THE INPUT Start Marker

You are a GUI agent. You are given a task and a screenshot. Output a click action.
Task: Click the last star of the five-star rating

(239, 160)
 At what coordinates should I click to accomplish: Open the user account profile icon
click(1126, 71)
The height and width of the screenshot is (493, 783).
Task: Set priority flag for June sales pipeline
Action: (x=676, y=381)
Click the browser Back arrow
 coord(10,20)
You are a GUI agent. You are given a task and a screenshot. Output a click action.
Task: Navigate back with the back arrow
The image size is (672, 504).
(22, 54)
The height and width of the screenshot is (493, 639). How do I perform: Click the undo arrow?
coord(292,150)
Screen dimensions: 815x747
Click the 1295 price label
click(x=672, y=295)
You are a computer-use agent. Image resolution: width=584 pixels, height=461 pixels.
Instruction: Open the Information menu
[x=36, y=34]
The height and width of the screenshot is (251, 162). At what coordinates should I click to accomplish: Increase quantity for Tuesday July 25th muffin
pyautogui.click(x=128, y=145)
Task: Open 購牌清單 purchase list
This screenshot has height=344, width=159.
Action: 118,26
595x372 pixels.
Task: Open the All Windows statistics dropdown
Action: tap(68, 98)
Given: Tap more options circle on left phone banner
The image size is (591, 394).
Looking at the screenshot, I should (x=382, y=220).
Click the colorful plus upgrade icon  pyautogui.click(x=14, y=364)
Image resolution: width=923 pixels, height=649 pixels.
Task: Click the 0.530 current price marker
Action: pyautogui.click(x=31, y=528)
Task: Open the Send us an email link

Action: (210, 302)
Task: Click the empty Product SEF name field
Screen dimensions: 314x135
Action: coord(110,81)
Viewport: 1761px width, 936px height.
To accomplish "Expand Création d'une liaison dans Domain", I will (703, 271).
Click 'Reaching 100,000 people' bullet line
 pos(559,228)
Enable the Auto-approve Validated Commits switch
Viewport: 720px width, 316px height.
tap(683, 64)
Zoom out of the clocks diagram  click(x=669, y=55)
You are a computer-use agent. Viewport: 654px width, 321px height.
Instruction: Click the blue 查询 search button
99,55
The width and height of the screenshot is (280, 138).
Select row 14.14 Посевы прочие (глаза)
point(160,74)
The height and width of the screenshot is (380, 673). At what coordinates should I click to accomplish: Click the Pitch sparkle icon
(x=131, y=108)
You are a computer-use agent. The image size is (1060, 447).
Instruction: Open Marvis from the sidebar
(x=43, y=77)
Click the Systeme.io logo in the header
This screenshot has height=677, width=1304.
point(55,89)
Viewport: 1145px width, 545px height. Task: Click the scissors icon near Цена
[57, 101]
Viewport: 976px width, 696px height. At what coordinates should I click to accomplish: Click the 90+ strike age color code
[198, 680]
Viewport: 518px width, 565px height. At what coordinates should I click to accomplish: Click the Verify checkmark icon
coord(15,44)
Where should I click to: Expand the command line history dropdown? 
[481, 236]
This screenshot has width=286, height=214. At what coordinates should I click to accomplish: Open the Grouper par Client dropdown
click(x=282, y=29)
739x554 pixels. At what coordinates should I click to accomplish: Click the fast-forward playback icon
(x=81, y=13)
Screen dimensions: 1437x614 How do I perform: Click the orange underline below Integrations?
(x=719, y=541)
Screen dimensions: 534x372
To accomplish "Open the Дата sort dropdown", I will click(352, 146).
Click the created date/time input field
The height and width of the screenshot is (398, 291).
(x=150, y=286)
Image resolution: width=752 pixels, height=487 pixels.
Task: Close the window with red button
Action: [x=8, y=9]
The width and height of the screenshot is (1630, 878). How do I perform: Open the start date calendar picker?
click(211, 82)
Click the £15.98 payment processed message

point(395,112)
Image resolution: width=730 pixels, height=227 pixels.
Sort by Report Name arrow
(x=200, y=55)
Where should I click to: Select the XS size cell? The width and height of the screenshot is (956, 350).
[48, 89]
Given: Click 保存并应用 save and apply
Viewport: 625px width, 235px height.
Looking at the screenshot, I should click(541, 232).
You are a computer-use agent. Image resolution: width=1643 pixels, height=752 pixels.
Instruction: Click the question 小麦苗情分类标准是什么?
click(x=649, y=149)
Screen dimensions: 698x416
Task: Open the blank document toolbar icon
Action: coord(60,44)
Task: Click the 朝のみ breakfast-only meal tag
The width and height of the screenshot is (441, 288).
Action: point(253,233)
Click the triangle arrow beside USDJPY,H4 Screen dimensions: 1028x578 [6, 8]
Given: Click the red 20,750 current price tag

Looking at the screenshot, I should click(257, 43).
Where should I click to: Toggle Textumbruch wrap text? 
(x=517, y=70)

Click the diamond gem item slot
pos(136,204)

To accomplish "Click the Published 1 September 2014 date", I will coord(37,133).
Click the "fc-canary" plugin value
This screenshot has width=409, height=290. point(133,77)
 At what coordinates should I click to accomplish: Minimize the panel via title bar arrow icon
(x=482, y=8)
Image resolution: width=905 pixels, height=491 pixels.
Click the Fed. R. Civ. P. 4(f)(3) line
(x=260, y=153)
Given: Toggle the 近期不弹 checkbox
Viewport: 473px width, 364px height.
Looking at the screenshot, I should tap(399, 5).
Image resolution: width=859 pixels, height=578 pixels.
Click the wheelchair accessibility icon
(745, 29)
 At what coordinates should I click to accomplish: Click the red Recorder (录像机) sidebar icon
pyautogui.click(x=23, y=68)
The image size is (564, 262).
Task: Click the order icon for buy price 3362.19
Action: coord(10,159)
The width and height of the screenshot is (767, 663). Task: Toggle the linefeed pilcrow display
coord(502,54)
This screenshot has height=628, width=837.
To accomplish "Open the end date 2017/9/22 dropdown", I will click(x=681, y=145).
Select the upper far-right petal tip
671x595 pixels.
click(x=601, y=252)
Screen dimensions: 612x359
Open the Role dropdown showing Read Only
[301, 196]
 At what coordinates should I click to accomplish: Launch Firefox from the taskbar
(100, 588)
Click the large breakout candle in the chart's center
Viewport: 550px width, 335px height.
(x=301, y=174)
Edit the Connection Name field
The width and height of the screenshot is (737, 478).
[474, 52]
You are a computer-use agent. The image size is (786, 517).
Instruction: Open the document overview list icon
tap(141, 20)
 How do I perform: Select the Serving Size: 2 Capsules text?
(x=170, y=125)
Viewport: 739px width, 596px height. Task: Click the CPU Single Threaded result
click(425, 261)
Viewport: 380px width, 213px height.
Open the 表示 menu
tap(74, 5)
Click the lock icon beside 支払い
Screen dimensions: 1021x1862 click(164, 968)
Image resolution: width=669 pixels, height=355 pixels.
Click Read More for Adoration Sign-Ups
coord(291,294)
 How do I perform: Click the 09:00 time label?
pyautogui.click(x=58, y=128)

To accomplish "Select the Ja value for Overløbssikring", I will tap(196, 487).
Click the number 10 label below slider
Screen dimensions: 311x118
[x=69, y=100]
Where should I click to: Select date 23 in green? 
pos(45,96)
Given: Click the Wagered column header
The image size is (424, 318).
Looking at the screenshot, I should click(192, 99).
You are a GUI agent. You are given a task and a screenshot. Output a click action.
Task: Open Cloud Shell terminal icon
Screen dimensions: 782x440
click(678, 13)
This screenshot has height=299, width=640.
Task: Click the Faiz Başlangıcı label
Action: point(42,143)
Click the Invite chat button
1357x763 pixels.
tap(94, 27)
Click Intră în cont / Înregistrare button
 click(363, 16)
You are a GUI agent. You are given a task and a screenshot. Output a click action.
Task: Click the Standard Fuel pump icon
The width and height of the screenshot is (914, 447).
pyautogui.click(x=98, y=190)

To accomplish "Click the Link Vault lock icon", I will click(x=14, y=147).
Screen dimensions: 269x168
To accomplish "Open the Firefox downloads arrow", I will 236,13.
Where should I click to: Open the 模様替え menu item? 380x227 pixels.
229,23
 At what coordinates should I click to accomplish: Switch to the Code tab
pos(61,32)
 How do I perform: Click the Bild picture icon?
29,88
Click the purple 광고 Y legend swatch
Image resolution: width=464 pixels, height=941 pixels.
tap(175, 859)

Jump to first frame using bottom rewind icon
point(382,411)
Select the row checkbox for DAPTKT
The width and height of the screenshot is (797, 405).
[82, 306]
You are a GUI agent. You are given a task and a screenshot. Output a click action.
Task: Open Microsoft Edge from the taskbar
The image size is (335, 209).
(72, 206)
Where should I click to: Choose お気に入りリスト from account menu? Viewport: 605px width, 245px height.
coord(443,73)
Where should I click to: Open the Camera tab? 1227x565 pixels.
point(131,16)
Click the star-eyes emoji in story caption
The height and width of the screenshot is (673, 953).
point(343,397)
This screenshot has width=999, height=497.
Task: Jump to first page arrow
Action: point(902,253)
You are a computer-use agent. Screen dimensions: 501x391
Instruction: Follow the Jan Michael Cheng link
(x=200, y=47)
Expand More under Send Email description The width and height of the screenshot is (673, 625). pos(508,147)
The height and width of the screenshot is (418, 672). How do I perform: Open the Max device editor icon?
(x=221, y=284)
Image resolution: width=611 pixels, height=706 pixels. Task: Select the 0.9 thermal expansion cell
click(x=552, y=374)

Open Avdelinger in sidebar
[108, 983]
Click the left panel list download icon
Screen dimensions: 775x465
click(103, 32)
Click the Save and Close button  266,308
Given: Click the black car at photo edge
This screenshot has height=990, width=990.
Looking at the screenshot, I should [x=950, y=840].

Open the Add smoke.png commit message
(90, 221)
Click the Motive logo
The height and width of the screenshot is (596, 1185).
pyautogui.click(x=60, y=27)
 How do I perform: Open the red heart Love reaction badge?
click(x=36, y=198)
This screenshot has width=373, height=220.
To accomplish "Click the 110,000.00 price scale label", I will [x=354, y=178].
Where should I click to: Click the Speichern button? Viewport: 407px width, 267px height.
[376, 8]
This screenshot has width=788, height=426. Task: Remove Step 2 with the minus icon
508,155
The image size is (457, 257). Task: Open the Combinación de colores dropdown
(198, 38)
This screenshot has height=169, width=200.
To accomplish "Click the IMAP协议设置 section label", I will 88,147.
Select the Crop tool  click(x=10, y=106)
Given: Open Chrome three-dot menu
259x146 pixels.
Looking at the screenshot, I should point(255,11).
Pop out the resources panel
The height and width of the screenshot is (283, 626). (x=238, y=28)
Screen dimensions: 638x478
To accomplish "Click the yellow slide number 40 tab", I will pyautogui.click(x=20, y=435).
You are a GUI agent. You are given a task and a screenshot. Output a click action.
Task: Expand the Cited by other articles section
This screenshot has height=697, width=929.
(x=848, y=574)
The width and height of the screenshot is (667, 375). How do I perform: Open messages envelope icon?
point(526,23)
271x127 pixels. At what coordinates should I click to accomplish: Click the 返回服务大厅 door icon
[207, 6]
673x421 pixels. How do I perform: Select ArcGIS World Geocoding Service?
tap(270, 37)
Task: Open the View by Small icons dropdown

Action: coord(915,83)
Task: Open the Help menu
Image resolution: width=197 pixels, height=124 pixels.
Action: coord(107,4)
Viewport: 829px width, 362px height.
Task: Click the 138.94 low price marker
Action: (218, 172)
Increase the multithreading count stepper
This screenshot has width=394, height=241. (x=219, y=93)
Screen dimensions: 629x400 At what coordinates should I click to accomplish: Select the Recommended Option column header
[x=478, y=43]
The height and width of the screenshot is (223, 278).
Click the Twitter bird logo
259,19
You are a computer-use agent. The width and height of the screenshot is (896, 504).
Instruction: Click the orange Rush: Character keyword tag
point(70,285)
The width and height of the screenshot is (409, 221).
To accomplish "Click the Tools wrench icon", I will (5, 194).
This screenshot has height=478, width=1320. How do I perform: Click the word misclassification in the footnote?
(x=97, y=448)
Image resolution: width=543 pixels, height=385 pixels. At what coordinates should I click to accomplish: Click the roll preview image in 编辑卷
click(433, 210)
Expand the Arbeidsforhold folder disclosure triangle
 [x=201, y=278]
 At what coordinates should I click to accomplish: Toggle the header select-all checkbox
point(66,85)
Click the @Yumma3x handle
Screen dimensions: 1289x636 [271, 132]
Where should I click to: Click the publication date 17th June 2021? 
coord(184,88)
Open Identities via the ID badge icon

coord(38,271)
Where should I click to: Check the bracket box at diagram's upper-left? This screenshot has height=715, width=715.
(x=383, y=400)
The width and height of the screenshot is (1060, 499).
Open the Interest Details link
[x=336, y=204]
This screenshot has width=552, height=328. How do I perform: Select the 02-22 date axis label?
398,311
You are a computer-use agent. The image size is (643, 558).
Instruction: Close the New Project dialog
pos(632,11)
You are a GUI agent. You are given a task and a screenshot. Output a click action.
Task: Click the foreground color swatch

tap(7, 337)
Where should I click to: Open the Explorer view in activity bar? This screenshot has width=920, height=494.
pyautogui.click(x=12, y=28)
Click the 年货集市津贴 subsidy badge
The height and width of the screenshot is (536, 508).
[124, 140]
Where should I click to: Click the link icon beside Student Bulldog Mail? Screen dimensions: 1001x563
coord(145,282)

THE INPUT End Marker

▶ **EXERCISE INSTRUCTIONS**
The response must consist solely of the lines from the first line of the entries through the line containing "Task: Open 購牌清單 purchase list", repeated exactly.

▶ **WRITTEN RESPONSE**
You are a GUI agent. You are given a task and a screenshot. Output a click action.
Task: Click the last star of the five-star rating

(239, 160)
 At what coordinates should I click to accomplish: Open the user account profile icon
click(1126, 71)
The height and width of the screenshot is (493, 783).
Task: Set priority flag for June sales pipeline
Action: (x=676, y=381)
Click the browser Back arrow
 coord(10,20)
You are a GUI agent. You are given a task and a screenshot. Output a click action.
Task: Navigate back with the back arrow
The image size is (672, 504).
(22, 54)
The height and width of the screenshot is (493, 639). How do I perform: Click the undo arrow?
coord(292,150)
Screen dimensions: 815x747
Click the 1295 price label
click(x=672, y=295)
You are a computer-use agent. Image resolution: width=584 pixels, height=461 pixels.
Instruction: Open the Information menu
[x=36, y=34]
The height and width of the screenshot is (251, 162). At what coordinates should I click to accomplish: Increase quantity for Tuesday July 25th muffin
pyautogui.click(x=128, y=145)
Task: Open 購牌清單 purchase list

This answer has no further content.